Il testo del decreto-legge, grazie alle modifiche apportate, sviluppa in maniera piena quella funzione di recupero delle comprensibili disomogeneità con il sistema, che, molto spesso, scaturiscono da testi prodotti mediante la compressione di una riforma in un testo di legge finanziaria (legge n. 488 del 1999) o con lo strumento della decretazione di urgenza (decreto-legge n. 28 del 2002).
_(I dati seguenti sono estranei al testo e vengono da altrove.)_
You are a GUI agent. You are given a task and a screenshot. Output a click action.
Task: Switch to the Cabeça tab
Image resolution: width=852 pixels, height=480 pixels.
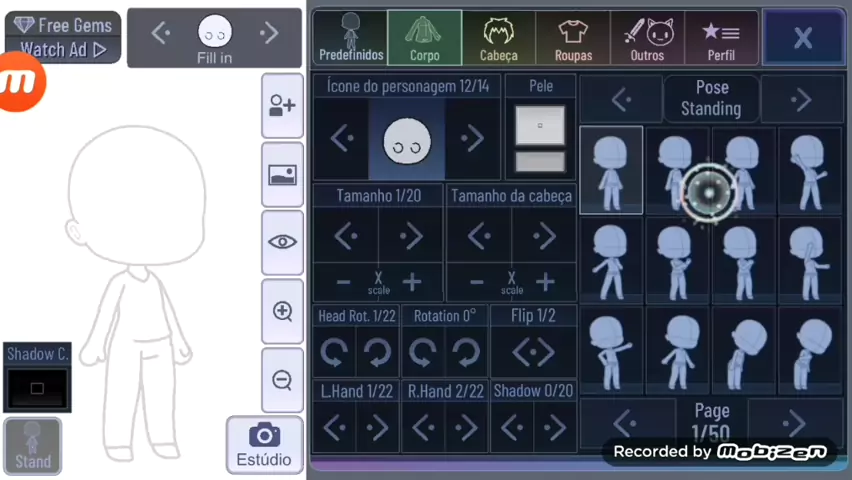pyautogui.click(x=498, y=38)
In particolare, con l'articolo 9 della legge n. 488 del 1999 si è voluto introdurre nel nostro ordinamento il contributo unificato di iscrizione a ruolo che, sostituendosi alla imposta di bollo, ai diritti di cancelleria, alla tassa di iscrizione a ruolo ed ai diritti di chiamata in causa, ha reso necessaria una radicale revisione della materia della tassazione degli atti e provvedimenti relativi alle procedure giudiziarie civili, penali, amministrative, alla materia tavolare, comprese le procedure concorsuali e di volontaria giurisdizione.
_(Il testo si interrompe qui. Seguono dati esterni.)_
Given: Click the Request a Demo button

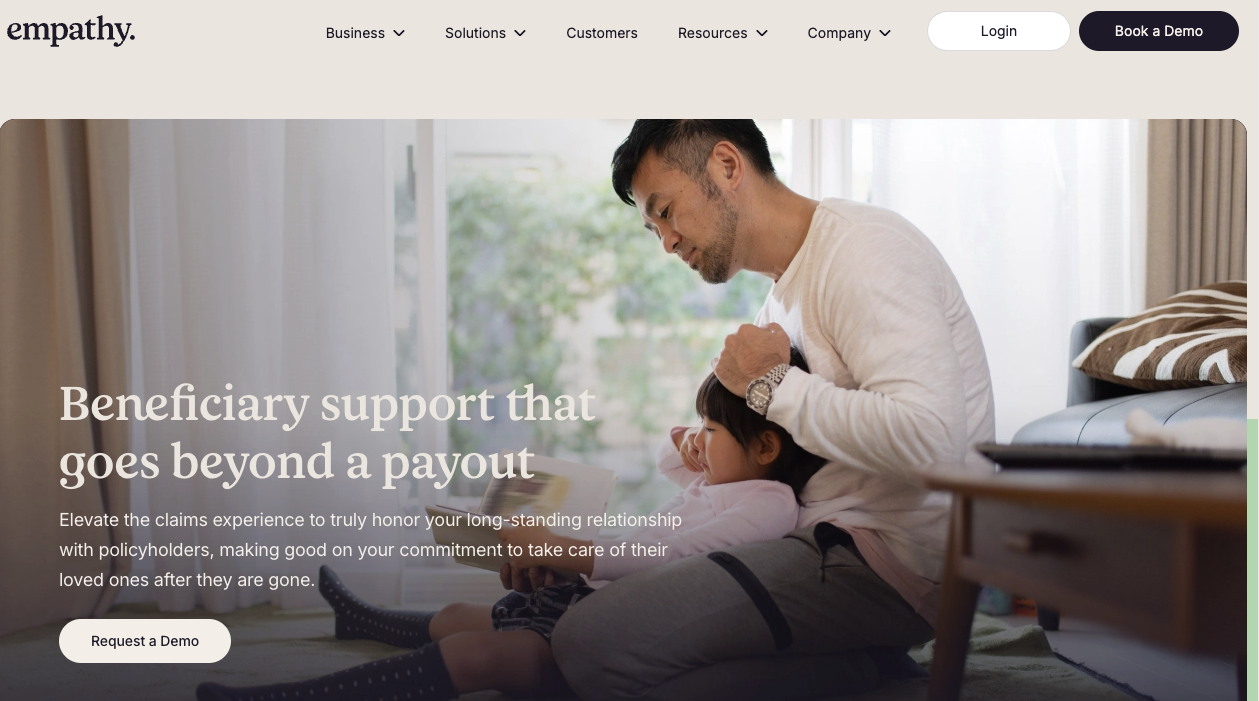Looking at the screenshot, I should pos(145,641).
L'obiettivo che, a suo tempo, si prefiggevano i proponenti era la razionalizzazione dell'assetto delle spese, attraverso la proporzionalizzazione dei costi al valore della causa.
L'obiettivo del decreto-legge n. 28 del 2002 era quello di dare attuazione a quella norma, intervenendo per risolvere le difficoltà ermeneutiche e gli ostacoli di natura pratico-organizzativa che la lettura di quel testo aveva evidenziato.
La legge di conversione, che tra poco voteremo, assecondando il raggiungimento di tali obiettivi, opera delle modifiche significative, che sono il portato delle legittime istanze degli operatori del diritto, nei diversi ruoli - personale di cancelleria e avvocati -, volte al miglioramento della norma e, in alcuni casi, anche ad una effettiva correzione di parti di essa.
Cito i momenti più significativi del testo, sui quali ritengo doveroso sottolineare la nostra piena condivisione: la modifica che ha eliminato la previsione sanzionatoria, della irricevibilità della domanda in caso di mancato pagamento del tributo; la precisazione delle parti che rendevano dubbio il carattere di tributo una tantum, esplicitando la gratuità di tutti gli atti successivi al primo nonché del rilascio di copie di atti e provvedimenti; la cancellazione della retroattività del sistema unificato, pur comprendendo le pratiche difficoltà alle quali andranno incontro gli uffici nella fase transitoria, durante la quale coesisteranno i due sistemi di tassazione; il regime delle esenzioni che, accanto alle materie tradizionalmente esenti, come il lavoro e la previdenza, ha posto famiglia, minori, azioni di equa riparazione in caso di violazione del termine di durata ragionevole del processo; la previsione del pagamento a debito nelle cause risarcitorie penali, come già per la registrazione delle sentenze di condanna al risarcimento per fatti costituenti reato (decreto del Presidente della Repubblica 26 aprile 1986, n.131).
Gli altri interventi modificativi recuperano la organicità del sistema, toccata da alcune imprecisioni contenute nei precedenti testi.
Il nuovo sistema che con questa legge andiamo ad introdurre, per la semplificazione che da essa consegue, può essere annoverato tra i provvedimenti tendenti alla riduzione dei tempi della giustizia. È un piccolo passo in relazione alle tante urgenze ma va accolto comunque positivamente.
Da ultimo mi preme precisare la questione relativa alla regolamentazione delle procedure di esazione del contributo unificato presso le rivendite di generi di monopolio e di valori bollati, sulla quale l'intervento operato con il decreto-legge n. 466 del 2001 non costituisce ancora risposta definitiva. Tale tema ha già trovato la condivisione del Governo, che in sede di sindacato ispettivo, da me promosso, ha in un primo tempo prorogato l'entrata in vigore del nuovo sistema, per poter disciplinare la materia. Ad oggi resta aperta la questione relativa alla regolamentazione delle modalità di esazione mediante i sistemi telematici; punto sul quale sollecito una pronta risposta.
Annuncio, pertanto, su questo testo, che considero un atto dovuto, in quanto promuove un processo di civiltà e di progresso, il voto favorevole dei deputati del gruppo UDC.